## ACTION ITEM
Would you transcribe the line that holds "This screenshot has height=123, width=328." and all the lines below it, through the final one, exactly and with nothing else?

··· THE INPUT ···

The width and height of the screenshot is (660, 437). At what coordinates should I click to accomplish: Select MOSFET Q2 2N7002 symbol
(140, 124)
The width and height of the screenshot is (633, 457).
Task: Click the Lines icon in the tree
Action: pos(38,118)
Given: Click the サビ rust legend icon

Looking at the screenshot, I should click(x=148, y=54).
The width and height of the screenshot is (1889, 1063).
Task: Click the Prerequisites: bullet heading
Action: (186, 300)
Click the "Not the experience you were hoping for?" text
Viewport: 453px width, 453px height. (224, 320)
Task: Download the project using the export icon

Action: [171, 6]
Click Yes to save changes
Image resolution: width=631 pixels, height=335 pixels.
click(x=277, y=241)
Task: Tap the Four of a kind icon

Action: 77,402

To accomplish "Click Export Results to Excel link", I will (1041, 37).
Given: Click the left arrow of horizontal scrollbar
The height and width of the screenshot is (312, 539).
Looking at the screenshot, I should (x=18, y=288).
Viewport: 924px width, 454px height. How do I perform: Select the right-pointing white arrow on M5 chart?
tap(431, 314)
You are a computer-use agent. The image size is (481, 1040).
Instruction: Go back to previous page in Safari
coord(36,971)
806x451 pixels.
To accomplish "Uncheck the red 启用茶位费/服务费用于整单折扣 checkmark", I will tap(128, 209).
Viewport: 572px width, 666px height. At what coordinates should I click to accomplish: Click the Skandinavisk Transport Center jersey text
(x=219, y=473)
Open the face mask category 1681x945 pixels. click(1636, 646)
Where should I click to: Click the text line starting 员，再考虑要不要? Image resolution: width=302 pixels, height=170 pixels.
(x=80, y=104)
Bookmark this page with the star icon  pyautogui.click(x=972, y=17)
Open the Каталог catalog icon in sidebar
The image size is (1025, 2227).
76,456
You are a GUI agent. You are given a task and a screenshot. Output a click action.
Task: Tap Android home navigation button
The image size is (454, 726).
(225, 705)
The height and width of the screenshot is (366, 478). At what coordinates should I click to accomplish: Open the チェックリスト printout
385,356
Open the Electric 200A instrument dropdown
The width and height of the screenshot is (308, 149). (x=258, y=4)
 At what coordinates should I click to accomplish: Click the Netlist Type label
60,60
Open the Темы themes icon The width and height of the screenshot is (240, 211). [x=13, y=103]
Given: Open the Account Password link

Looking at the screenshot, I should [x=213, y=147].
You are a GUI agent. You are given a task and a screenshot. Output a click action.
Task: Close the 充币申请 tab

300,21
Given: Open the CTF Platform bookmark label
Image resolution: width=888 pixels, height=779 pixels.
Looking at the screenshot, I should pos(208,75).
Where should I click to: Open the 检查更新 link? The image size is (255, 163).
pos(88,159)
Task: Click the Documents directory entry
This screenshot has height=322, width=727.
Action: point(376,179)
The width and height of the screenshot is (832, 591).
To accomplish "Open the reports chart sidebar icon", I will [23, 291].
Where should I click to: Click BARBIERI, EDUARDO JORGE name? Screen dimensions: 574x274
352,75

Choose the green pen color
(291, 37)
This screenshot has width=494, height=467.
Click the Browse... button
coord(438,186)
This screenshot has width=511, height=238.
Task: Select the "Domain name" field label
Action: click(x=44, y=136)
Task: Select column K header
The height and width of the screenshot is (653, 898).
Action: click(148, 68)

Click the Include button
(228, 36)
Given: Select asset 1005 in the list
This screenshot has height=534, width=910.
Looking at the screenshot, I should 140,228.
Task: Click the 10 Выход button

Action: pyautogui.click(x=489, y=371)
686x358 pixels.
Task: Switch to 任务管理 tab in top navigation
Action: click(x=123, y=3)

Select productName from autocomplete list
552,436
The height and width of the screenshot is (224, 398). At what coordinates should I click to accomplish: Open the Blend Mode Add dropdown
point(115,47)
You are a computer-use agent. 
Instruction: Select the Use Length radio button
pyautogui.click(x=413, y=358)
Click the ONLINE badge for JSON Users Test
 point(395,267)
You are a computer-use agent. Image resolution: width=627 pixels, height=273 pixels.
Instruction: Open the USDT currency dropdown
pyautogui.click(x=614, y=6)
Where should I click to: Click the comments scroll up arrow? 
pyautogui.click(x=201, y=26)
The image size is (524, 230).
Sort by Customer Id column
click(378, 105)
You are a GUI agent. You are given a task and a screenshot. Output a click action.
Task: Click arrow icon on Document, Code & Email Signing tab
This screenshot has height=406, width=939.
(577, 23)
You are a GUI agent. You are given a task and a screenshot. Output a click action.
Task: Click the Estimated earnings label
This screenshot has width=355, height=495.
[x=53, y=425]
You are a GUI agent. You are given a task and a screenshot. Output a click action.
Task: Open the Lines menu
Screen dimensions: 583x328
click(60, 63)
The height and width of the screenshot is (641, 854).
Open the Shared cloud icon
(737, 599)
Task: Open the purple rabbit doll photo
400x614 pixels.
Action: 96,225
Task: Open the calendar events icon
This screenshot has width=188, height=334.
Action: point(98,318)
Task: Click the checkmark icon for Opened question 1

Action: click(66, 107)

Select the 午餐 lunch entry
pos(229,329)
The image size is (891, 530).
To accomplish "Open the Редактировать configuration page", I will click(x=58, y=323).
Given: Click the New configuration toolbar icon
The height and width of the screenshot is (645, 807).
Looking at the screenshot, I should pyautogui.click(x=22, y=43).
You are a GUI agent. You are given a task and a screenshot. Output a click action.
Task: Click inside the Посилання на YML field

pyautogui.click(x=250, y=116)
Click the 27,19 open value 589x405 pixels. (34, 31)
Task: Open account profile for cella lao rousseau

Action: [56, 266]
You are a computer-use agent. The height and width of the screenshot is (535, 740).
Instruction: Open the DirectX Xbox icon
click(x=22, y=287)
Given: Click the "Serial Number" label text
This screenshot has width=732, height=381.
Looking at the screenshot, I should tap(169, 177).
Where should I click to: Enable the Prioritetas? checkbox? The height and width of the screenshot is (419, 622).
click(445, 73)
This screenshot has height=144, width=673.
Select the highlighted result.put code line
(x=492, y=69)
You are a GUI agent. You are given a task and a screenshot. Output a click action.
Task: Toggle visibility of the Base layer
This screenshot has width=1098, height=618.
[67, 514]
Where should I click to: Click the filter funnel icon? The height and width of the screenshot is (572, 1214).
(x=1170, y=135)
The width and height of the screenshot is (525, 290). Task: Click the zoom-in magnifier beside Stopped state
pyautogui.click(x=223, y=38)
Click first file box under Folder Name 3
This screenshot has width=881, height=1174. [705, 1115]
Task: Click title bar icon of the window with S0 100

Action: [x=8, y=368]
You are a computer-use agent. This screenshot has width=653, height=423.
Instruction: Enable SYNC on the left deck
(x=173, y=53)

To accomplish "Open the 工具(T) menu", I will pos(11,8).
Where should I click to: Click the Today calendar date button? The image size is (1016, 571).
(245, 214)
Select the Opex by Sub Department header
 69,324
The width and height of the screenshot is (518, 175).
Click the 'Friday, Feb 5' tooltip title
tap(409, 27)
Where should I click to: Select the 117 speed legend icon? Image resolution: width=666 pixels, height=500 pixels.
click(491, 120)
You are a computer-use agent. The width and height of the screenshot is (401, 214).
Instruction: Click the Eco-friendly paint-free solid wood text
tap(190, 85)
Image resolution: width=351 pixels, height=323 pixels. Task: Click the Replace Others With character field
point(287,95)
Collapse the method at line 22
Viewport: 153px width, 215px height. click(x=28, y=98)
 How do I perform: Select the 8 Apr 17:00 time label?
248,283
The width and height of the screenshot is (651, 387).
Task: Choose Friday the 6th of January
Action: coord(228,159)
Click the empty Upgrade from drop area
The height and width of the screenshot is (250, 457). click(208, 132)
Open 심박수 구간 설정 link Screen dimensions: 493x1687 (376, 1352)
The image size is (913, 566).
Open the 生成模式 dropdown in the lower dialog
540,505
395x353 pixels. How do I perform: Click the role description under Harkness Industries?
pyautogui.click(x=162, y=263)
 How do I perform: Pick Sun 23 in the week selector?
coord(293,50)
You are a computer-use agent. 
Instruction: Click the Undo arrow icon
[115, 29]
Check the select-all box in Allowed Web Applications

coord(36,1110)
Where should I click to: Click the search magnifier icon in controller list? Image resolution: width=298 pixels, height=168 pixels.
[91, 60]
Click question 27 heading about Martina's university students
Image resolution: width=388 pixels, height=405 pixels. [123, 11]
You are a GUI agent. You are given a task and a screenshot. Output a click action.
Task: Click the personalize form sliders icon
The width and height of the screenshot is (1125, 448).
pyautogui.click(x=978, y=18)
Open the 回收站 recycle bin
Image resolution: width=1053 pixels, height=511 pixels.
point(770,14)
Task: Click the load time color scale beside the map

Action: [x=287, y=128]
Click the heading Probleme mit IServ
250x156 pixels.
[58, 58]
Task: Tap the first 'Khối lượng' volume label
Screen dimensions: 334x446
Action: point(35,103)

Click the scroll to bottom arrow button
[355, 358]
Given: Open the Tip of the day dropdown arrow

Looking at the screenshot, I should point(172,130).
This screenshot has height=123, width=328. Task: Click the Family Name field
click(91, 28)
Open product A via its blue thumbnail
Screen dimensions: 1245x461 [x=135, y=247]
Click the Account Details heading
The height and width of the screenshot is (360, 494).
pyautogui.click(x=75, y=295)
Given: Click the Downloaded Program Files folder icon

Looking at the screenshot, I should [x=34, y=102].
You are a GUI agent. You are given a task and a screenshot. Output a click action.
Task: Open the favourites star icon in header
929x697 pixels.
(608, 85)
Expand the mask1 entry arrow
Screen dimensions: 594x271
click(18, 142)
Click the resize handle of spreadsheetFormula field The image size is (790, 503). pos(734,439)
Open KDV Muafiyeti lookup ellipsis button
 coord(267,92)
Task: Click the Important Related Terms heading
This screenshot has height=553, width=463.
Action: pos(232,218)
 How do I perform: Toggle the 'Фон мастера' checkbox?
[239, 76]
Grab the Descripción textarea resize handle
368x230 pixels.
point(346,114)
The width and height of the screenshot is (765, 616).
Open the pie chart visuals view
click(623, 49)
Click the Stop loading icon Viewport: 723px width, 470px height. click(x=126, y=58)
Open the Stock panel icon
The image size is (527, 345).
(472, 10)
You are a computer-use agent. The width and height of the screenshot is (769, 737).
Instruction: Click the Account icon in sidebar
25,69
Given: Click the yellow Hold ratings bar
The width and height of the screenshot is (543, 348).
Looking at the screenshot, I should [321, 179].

···

## COMPLETED EXERCISE
This screenshot has height=123, width=328. Task: Click the Family Name field
click(91, 28)
Open product A via its blue thumbnail
Screen dimensions: 1245x461 [x=135, y=247]
Click the Account Details heading
The height and width of the screenshot is (360, 494).
pyautogui.click(x=75, y=295)
Given: Click the Downloaded Program Files folder icon

Looking at the screenshot, I should [x=34, y=102].
You are a GUI agent. You are given a task and a screenshot. Output a click action.
Task: Open the favourites star icon in header
929x697 pixels.
(608, 85)
Expand the mask1 entry arrow
Screen dimensions: 594x271
click(18, 142)
Click the resize handle of spreadsheetFormula field The image size is (790, 503). pos(734,439)
Open KDV Muafiyeti lookup ellipsis button
 coord(267,92)
Task: Click the Important Related Terms heading
This screenshot has height=553, width=463.
Action: pos(232,218)
 How do I perform: Toggle the 'Фон мастера' checkbox?
[239, 76]
Grab the Descripción textarea resize handle
368x230 pixels.
point(346,114)
The width and height of the screenshot is (765, 616).
Open the pie chart visuals view
click(623, 49)
Click the Stop loading icon Viewport: 723px width, 470px height. click(x=126, y=58)
Open the Stock panel icon
The image size is (527, 345).
(472, 10)
You are a computer-use agent. The width and height of the screenshot is (769, 737).
Instruction: Click the Account icon in sidebar
25,69
Given: Click the yellow Hold ratings bar
The width and height of the screenshot is (543, 348).
Looking at the screenshot, I should [321, 179].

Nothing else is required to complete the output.